_QUOTED TEXT_:
The Hard Way Part II of III by Amanda Graham

You know when something magical happens and it feels like things are going to go your way? 

That was the feeling. 

It seemed as though my life was finally going to turn around. 

After years in tv documentary production and some time doing stand up, I finally was in my first BBC writers room. 

I’m doing it! I’m really doing it! 

But holy hell, did I feel intimidated. I was cringing inside. It was impostor syndrome on steroids and after a couple of years of hardcore depression. It was huge, and it wasn’t budging. 

The first meeting everyone around the table had to say who they were and all the crazy amazing things they accomplished. 

And as each person talked about all the shows they’d written, their YouTube channels with a million followers, and that time they landed on the Moon, and I sat there, waiting for my turn, wondering what the hell I could say that would sound remotely impressive. 

Oh god. Oh god oh god oh god. 

Here was the thing though. When it got to be my turn, I just said what I had done over the past few years, said I was intimidated by everyone, and guess what…

…the sun came up the next day. The world didn’t implode. 

And what was wild was our job at that writers room weekend was to come up with ideas for 2 different tv shows (including a Sesame Street show OMG) and pitch them.

_INFORMATION PROVIDED_:
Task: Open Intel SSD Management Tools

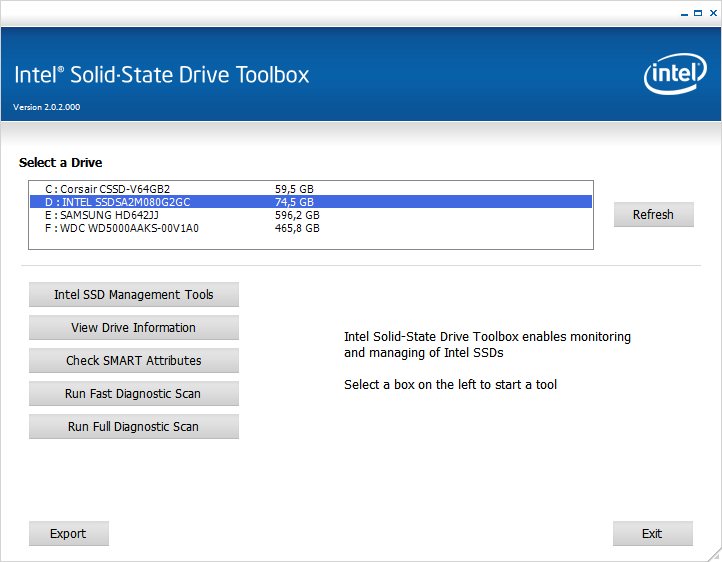Action: 134,295
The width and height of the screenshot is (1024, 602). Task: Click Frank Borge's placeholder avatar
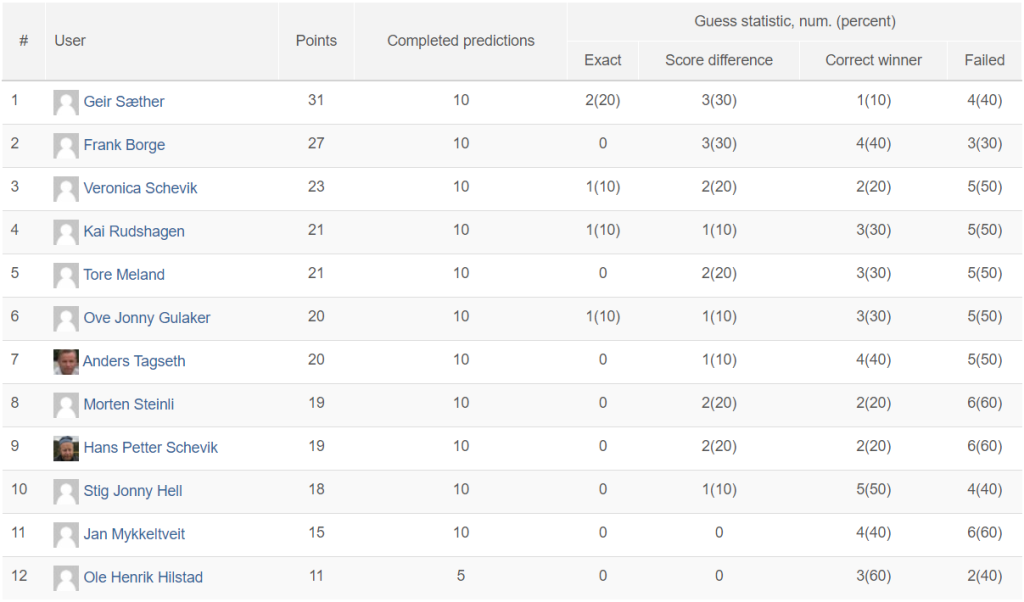click(x=66, y=146)
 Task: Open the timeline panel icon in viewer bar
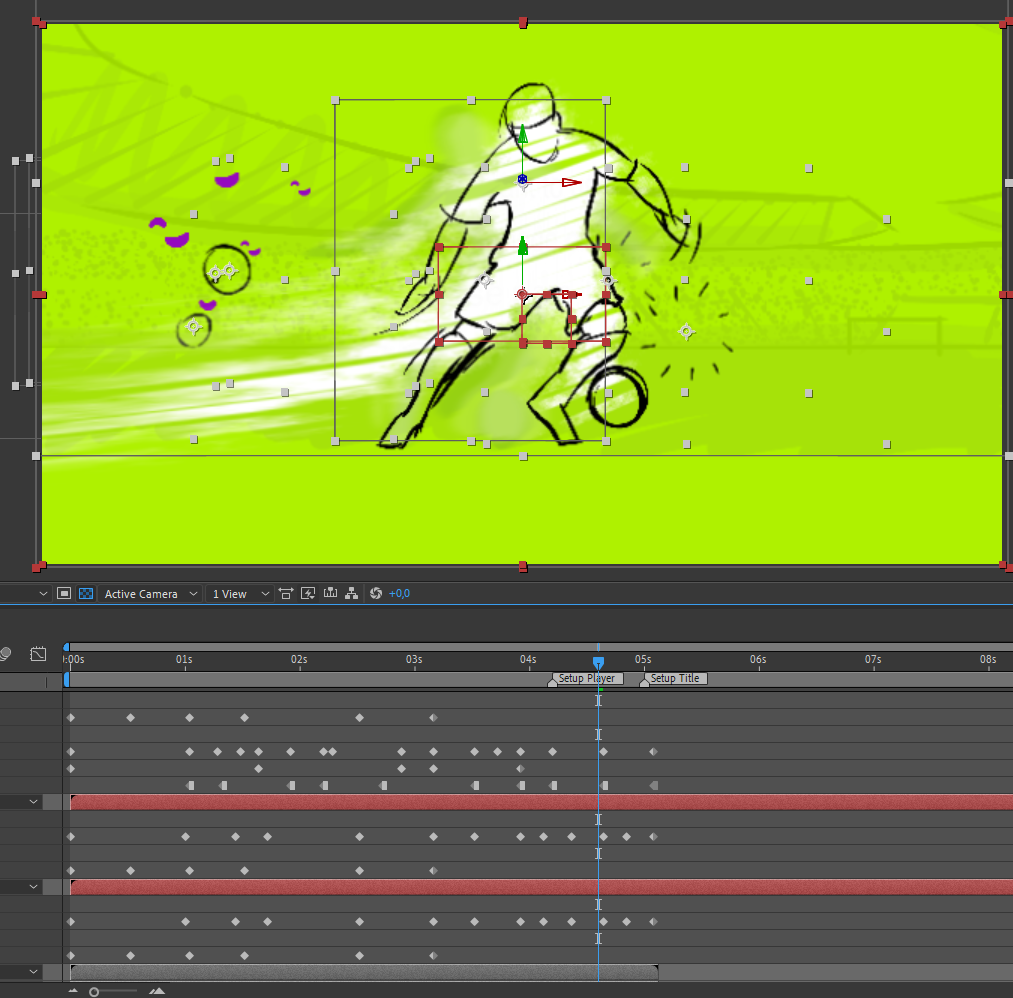coord(330,593)
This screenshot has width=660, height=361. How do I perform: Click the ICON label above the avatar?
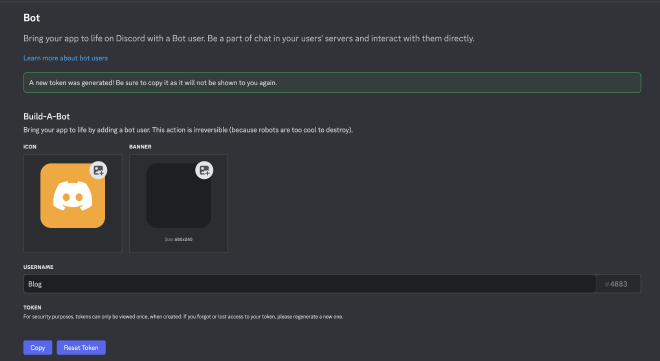click(30, 147)
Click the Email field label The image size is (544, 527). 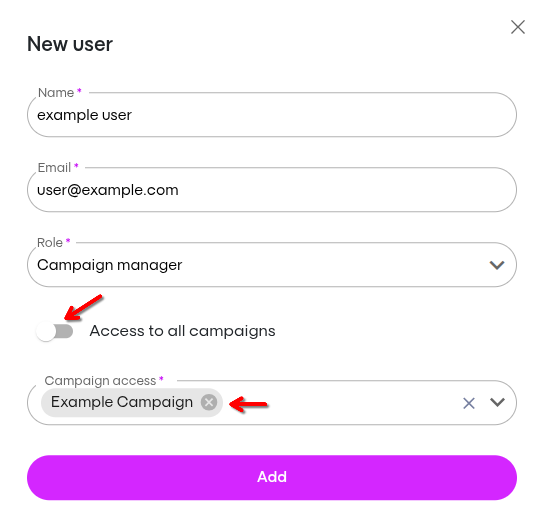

_AIM_:
Write the next part of the first-person piece about joining a BBC writers room, starting right after its last sentence about pitching ideas for two TV shows.

_TASK RESPONSE_:
And they loved my pitch and I sold my first script. And the millisecond I did I cancelled every single one of my booked stand up gigs. Gone was the anxiety and the worry and the stage fright that came with stand up. Here I was on my new career with writing tv and I had finally made it! 

(or so I thought)

There are few words that can accurately describe the insane rush of watching your show being made live. Listening to performers say your lines and watching all these kids falling all over themselves with laughter. 

I was so giddy and felt amazing and it was such an accomplishment and right away I was ready for more more more. So I got meetings with different shows and within about 6 months wrote 13 scripts in total for kids’ telly. 

And funnily enough, as it happens with so many of us, I thought that was it- I was set. I had made the change and wow was this so much easier than I thought it was going to be why does everyone say it’s nearly impossible?!!! 

I was about to find out that it is indeed nearly impossible. Mistakes were indeed made. 

The first mistake was actually something that I didn’t do. And that’s networking. Oh god. Not only was I always mentally exhausted after work and the last thing I wanted to do was spend time at those industry things, or setting up meetings, or whatever, but when I did, it always seemed to end in disaster. 

Misunderstandings? Yes. Missreadings? So much yes. 

But the problem is that when you work in tv, it doesn’t care that you’re exhausted. It doesn’t care that your mind is fried. It doesn’t care if you’re introverted or autistic or have another reason that it’s overwhelming to network. 

So I didn’t. And other writers did. They hung out with the script editors and producers and directors and whoever else, and developed friendships with them and I didn’t. 

And that means in practical terms I wasn’t memorable. And I missed out on developing friendships with some people who I would much later on discover are actually pretty fantastic.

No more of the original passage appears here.